Regresó a Nueva York, trabajó en diversos empleos mientras perseguía una
carrera de escritor. Asistió a clases nocturnas en la Universidad de Columbia y
estudió escritura creativa en el Washington Square College de la Universidad de
Nueva York (NYU). En 1936 publicó su primer cuento, “Wunderkind”, en la revista
Story. El cuento apareció después en su colección de cuentos The Ballad of the
Sad Cafe (1951)». (1)
**
«Los
relatos de Carson McCullers no desvelan sucesos ni hechos extraordinarios. Como
sucede a menudo en la narrativa corta norteamericana, los personajes son
completamente normales, seres corrientes e incluso vulgares, con vidas a menudo
anodinas o mezquinas. Hay un fondo de crueldad en los relatos de McCullers que
me hace recordar, aunque sea un poco
tangencialmente, a escritores como Faulkner. Pero a diferencia de este,
McCullers parece sentir una mayor clemencia por sus personajes y eso nos lo
transmite a través de su peculiar narrativa que entremezcla la dureza y la
piedad sin excederse con ninguno de los dos ingredientes.» (2)
***
«Discípula de Chéjov y emblema de Raymond
Carver, sus cuentos son capítulos de un
todo ausente, estampas donde
la añoranza y la grieta emocional mezclan sus turbaciones; escritura desde la
enfermedad, repasa los días de hombres y mujeres destruidos, sin destino ni
ilusiones: escritores, obreros, enfermos, niños angustiados, músicos malogrados
–Carson estudió piano en su niñez y esta actividad fue primordial en su vida hasta
la adolescencia.
En sus relatos,
McCullers dibuja con tonos grises y brumosos a individuos que deambulan por
madrugadas frías, mamarrachos en busca de la felicidad etílica, intelectuales
muertos de hambre que jamás lograrán el éxito. Sus personajes se acomodan en
dilemas existenciales para perderlo todo.
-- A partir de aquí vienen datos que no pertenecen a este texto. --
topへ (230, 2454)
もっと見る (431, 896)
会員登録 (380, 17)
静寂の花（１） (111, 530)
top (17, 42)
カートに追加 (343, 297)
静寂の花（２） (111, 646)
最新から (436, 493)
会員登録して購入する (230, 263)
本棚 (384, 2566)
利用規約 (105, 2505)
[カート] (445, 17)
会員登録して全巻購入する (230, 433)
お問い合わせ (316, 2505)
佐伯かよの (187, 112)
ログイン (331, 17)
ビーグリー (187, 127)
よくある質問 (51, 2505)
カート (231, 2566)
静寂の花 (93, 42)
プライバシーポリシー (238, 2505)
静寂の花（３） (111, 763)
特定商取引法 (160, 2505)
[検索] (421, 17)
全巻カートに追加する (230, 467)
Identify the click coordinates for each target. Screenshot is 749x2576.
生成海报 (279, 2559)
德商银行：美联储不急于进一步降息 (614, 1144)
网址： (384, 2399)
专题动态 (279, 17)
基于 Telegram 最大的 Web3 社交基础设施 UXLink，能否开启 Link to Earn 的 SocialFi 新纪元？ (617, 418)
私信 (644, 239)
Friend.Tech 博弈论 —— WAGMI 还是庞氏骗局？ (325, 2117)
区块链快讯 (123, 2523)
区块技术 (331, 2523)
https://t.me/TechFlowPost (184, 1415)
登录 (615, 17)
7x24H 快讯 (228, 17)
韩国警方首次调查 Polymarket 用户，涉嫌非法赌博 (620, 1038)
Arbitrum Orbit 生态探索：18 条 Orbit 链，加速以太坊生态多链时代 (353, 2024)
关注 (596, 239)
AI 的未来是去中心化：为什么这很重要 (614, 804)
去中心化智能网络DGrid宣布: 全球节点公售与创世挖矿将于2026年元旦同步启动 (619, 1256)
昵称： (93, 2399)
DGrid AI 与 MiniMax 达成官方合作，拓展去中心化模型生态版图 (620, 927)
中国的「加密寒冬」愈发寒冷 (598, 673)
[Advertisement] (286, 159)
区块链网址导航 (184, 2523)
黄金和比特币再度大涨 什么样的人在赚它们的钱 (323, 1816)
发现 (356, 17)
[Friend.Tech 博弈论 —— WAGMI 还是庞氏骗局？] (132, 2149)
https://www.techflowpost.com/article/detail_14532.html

Sin embargo, a pesar de contar con un
puñado de cuentos admirables, su consagración como narradora vendría con su
primera novela, El corazón es
un cazador solitario.» (3)
Carson McCuller a la caza del corazón Azul. El tren de medianoche a
Georgia
Carson McCuller publico
su primer cuento Wunderkind a los 19 años y a los 23 años su novela El
corazón es un cazador solitario que fue todo un éxito. Lo que la sitúa como una escritora precoz. No
es fácil escribir una buena novela a los 23 años. No obstante tampoco fue una
escritora prolífera. Al leer los cuentos de Carson McCullers uno piensa en Flannery
O'Connor, su coterránea de Georgia y mucha más conocida y quizá mucho más aceptada
por la crítica. Pero también piensa en todos
eso escritores sureños que recogieron la cenizas de lo que fue ese mundo
fundacional y telúrico de la desintegración social en la guerra de secesión. Y
se nos viene a la mente, la película Lo
que el viento se llevo basada en la novela de Margaret Michel en que ya se dibujaban
patrones sociales de lo que fue esa tierra si bien a veces idílica también tierra
mutilada: Aunque en la tierra de Tara
siempre habrá un nuevo amanecer. Y que luego le daría cabida a esa cosecha
del gótico sureño. Fabrica a todo vapor de sueños y caídas. Como la Caída de la
casa Usher de Poe, precursor legitimo de tanto escritor gótico. Goticismo moderno que por supuesto rebasa el
espacio anodino de castillos y fantasmas y va más allá de las elementales
demarcaciones geográficas: de la Inglaterra del siglo XVIII al Sur profundo
de los Estados Unidos.
Entonces uno piensa también
en Faulkner y su cuento Una rosa para Emily o Aura de Carlos
Fuentes. Y se pregunta si Carson McCullers fue una persona afortunada o desgraciada. Sus
cuentos gozan de una piedad lastimera, hecha a candil y ladrillo para evitar el
desplome de la narración en un fatalismo vulgar. Pueblan su mundo seres anodinos y deformes,
raros, fracasados o con un cierto vacio existencial y por supuesto a veces con
cierta dosis de violencia. Truman Capote exploto esa vertiente gótica al
máximo. Las escritoras góticas, Flannery O'Connor y Carson McCullers, junto en
menor grado a Katherine Ann Porter, Eldora
Welty y luego también Harper Lee. Todas
llegaron a trasmitir ciertas influencias
del gotico sureño en literaturas posteriores que desembocaron en un goticismo más
depurado y moderno. Entonces uno a veces piensa en escritoras implacables como
Patricia Highsmith, o los cuentos excéntricos y raros de Clarice Lispector; por ejemplo su cuento La
mujer más pequeña del mundo, hermanando ese mundo de seres
físicamente anormales o raros que abundan en las narraciones de Carson McCullers.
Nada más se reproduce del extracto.